En 2022, la proposition d’une école de substituer la fête des « mères » et des « pères » en fête des « gens qu’on aime » — afin de n’exclure ni les familles monoparentales, ni les familles homoparentales — avait suscité un prédictible tintamarre de sursauts réactionnaires et d’anxiétés face à l’avènement d’un « péril woke ». Anticipant le marronnier, contributeurs et surtout contributrices du Club de Mediapart prennent depuis longtemps le contre-pied de ce cérémonial hétéronormé qui escamote les parentalités plurielles, et rejoue l’« institutionnalisation du modèle de la famille nucléaire comme le modèle hégémonique à suivre », pour reprendre les mots de Léane Alestra

Loin d’être la seule responsable, la fête des mères est l’occasion de requestionner des mécanismes millénaires qui assignent les femmes à la fonction maternelle.
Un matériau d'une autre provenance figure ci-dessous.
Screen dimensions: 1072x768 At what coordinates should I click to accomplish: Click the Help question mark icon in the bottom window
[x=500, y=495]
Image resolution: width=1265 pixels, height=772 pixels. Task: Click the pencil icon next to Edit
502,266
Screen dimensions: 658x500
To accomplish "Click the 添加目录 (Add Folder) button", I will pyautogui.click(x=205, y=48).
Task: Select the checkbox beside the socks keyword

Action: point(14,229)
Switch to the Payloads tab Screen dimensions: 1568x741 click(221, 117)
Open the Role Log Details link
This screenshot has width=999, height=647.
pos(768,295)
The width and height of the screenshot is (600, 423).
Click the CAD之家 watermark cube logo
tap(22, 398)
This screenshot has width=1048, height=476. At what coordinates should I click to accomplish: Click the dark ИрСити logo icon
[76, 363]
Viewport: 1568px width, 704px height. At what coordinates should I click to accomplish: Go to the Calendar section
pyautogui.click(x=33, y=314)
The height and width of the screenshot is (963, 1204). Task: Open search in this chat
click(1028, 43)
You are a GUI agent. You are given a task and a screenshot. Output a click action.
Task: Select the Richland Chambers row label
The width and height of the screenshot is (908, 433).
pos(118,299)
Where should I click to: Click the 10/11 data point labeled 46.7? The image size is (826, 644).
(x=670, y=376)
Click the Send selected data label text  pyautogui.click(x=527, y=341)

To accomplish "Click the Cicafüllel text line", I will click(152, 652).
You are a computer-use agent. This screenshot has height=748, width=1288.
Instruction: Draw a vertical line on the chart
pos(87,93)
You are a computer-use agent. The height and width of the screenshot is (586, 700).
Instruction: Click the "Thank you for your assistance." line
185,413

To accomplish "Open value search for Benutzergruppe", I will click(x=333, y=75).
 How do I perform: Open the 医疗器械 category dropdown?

Si Léane Alestra disait comprendre dans son billet que certaines aient à coeur de conserver la fête des mères et son appellation, afin que le « job spécifique » des mères ne soit pas oblitéré, il s’agit là d’un symptôme de la déconsidération plus globale du travail maternel, qu’une tartufferie annuelle ne peut suffire à pallier dans un ordre social sourd aux oppressions et souffrances des mères.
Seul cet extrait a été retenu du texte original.